Thanks for the information. Since the script execution just hangs and you had to kill it via CTRL+C, you won’t get a proper backtrace.

Anyway, since the code runs fine on another machine, we should focus on your current setup.
If you are using conda, could you create a clean new virtual environment via

conda create -n pytorch_stable Python=3.7 Anaconda
...
conda activate pytorch_stable

And install the latest stable release via the command from the website?

Also, some specs about the laptop could be helpful.
E.g. which CPU is it using etc.
I’ve seen some issues with old CPUs, which didn’t support some instructions (I think it was related to AVX instructions, but am not sure).

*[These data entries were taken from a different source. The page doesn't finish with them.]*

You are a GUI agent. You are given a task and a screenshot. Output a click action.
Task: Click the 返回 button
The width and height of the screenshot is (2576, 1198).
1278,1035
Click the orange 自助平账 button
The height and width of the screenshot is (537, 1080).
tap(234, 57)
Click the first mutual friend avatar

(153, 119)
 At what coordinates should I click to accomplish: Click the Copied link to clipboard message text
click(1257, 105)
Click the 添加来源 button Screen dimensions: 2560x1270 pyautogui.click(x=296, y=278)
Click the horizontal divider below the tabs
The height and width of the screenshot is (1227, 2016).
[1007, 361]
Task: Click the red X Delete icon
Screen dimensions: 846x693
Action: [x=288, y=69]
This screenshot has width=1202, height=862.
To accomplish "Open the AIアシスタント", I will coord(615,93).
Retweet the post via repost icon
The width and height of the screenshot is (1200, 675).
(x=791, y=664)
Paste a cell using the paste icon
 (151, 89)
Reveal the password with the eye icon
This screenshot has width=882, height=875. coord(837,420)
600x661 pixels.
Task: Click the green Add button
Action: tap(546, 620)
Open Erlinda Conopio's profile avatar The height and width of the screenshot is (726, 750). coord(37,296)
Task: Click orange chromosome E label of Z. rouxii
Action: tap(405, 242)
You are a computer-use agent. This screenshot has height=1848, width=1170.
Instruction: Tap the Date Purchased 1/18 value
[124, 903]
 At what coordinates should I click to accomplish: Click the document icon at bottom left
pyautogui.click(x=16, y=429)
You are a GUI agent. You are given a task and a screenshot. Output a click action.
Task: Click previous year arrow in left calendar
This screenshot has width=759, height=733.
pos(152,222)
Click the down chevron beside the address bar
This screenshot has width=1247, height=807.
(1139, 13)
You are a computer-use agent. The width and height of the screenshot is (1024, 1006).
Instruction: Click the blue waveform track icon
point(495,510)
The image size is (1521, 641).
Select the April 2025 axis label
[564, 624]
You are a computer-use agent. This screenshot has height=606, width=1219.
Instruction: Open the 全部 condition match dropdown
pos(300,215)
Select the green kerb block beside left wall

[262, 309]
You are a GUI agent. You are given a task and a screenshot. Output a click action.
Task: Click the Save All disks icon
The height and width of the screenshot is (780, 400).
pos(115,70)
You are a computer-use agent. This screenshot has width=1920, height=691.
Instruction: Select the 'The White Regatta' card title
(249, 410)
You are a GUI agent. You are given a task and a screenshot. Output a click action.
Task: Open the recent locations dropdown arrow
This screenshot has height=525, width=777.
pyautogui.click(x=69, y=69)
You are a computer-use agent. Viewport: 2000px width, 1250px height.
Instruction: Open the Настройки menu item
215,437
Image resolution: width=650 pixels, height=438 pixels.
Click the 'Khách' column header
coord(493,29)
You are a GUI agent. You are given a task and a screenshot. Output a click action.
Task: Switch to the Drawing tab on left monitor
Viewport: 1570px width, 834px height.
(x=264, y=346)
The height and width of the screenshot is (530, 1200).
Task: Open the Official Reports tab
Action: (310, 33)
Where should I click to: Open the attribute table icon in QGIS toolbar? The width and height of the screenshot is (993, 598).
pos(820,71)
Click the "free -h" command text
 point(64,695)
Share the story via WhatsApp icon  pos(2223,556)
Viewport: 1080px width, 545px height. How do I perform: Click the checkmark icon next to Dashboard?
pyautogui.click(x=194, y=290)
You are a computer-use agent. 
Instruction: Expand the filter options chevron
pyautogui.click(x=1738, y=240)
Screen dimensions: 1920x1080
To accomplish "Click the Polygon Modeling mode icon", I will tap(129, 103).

clived2 · October 17, 2019, 8:56pm

Hi Peter. Thats a good idea, my computer is a Dell Optiplex 70 wiith the following specs:
OS: Ubuntu 18.04 (bionic) kernel = 5.2.14-050214-generic
CPU: Pentium® Dual-Core CPU E5200 @ 2.50GHz Frequency = 2227.079 MHz L2 cache = 2048 KB

The Anaconda3 install is using Python 3.7 but most of my dev work is on an env built for Python 3.6
I’ll go ahead with your suggestion and see what happens, I’ll let you know how things go

Thanks
Clive

clived2 · October 20, 2019, 12:35am

Hi Peter, with your help, I figured this out. I remembered way back that I started having this problem with training a CNN when the PyTorch 1.2.0 was introduced. Anyway I came across a line of code which seemed to implement the appropriate version of Torch and Torchvision to install in my case on my older Dell Optiplex desktop, which was PyTorch 1.1.0. The code is as follows:
(tflow) clived@clived-OptiPlex-760:~$ conda install pytorch-cpu torchvision-cpu -c pytorch.
I ran this in my tflow env (Python 3.6) and in the Python environment (Python 3.7) as you suggested, and in both of these situations, my training a CNN model worked fine.

Glad that this has been resolved, as I had this in my head for like the last two weeks.

Thank you

Clive